Just got off the phone with Joe Simon, the great comic book creator who'll turn 94 years of age in a few months. He said something so wonderful that I'm putting it up here to share with you and so I don't forget it.
We were talking about how he's going to be 94 and I told him that's nothing; that the legendary caricaturist Al Hirschfeld was still running around and drawing and creating when he was 99. The conversation then went exactly like this...
JOE: Al Hirschfeld was one of my heroes. I got very mad at him when he died.
ME: You were mad at him for dying? So did you admire his art or his age or...?
JOE: I admired the fact that even in his nineties, he sued his agent.
Isn't that lovely? Also, I spoke yesterday with Joe Sinnott, who's a much younger man. He's 81. Some of you may recall that Joe had some severe medical problems and was hospitalized. Well, he's home and he sounds like he always did, which is a lot more energetic than me. Later today if I get a moment, I'll post a plug/review of a new book about this Joe but don't wait for that. Go ahead and order a copy.
The weather forecast for Comic-Con International looks like one of those "let's move to San Diego" periods: Mostly sunny with highs around 73, lows around 67. Like Lewis Black says, the easiest job in the world is being the weathercaster in San Diego.
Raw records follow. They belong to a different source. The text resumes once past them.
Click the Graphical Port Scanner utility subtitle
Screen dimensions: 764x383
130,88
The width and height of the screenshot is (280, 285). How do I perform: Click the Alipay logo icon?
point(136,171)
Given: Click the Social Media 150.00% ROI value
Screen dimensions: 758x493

You just say, "The weather's going to be nice. Back to you."
I have to make a few changes in the list of who's going to be on some of the panels I'm moderating but I haven't updated the list yet. Most of it is correct...
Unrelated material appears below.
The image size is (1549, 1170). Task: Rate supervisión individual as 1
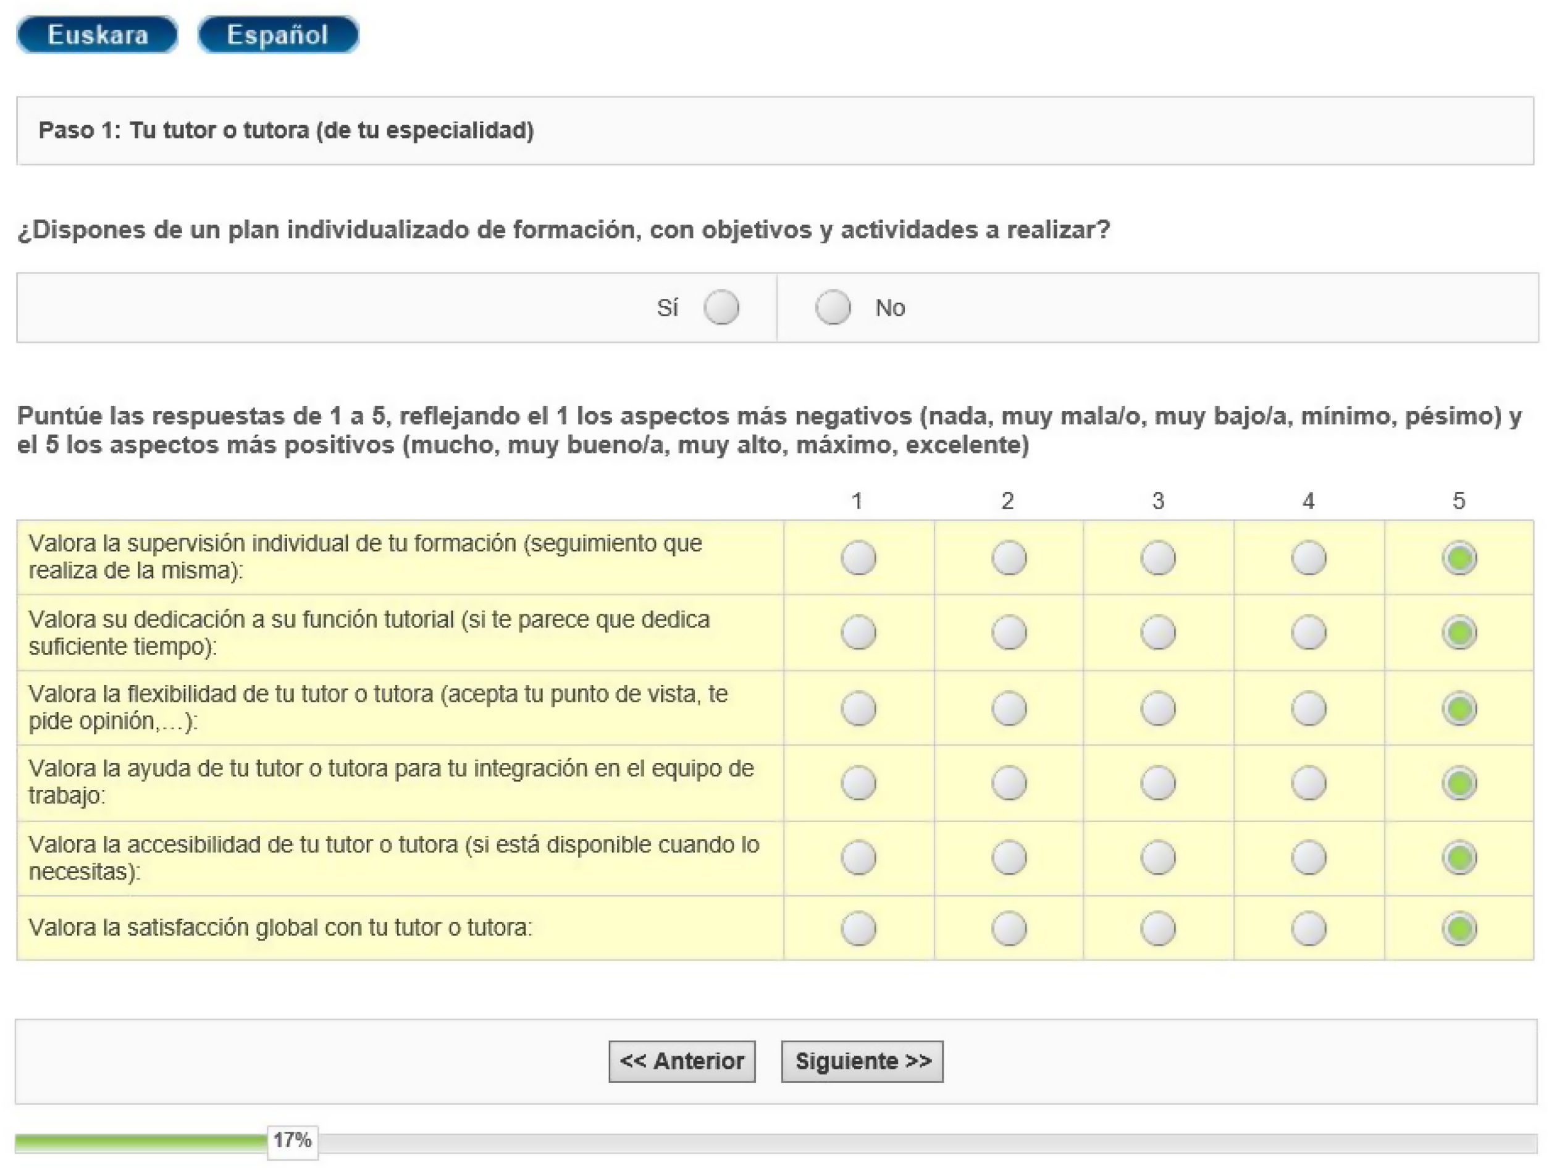859,558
Here, slightly but unavoidably delayed, is the clip from Mr. Terrific, the "other" sitcom about a nerdy superhero. The same night Captain Nice debuted on NBC, Mr. Terrific first flew onto CBS, a half hour earlier. Actually, as you'll see, this is two clips. The first is the Mr. Terrific opening with a nice bit of narration by the ubiquitous (in the sixties) Paul Frees. Then the second part gives us a few minutes from one episode that pretty much captures what was wrong with the series. It wasn't that funny.
I know little of Stephen Strimpell, who had the title role. He apparently was more of a stage than screen actor and he was at one point quite prominent in New York theater as both a performer and teacher. He also was one of those people — there sometimes seem to be a lot of them — who go to law school, pass the bar...and then go do something else. One wonders if at any time when they had him dangling from wires in a baggy superhero suit, he paused to think, "Well, I guess this is one way to uphold the law." Ten bucks says that the casting calls for this show said they were looking for a "Woody Allen type" and Strimpell was as close as they could come.
The rest of the cast included Dick Gautier, a fine gentleman who tells me he reads this weblog. You probably know he played Hymie the Robot on Get Smart and Elvis Conrad Birdie in the original stage version of Bye Bye Birdie and Robin Hood on When Things Were Rotten and hundreds of other roles. Did you know he's also a cartoonist? Check out his website and see some examples. And also in the cast, you have John McGiver, who was on every sixties sitcom at one time or another to play a frustrated authority figure, and who starred in a fun but forgotten sitcom I liked called Many Happy Returns. Playing his aide was Paul Smith, who may have set some sort of record for doing bit parts on TV shows without anyone ever knowing his name.
I recall getting bored with Mr. Terrific after an episode or two but I watched Captain Nice up until its also-quick demise. Someone did an article soon after in TV Guide saying that the two shows had cancelled each other out; that the lesson television should learn is not to do two shows at the same time with the same premise because neither would succeed. Of course, only a few years earlier, we got The Munsters and The Addams Family in the same season and they both did okay. I don't think either of the superhero sitcoms was that wonderful and in neither case did you have particularly endearing characters. William Daniels, who played Cap'n Nice, is still one of the great actors out there but he's cold and — as his John Adams was described in 1776 — "obnoxious and disliked."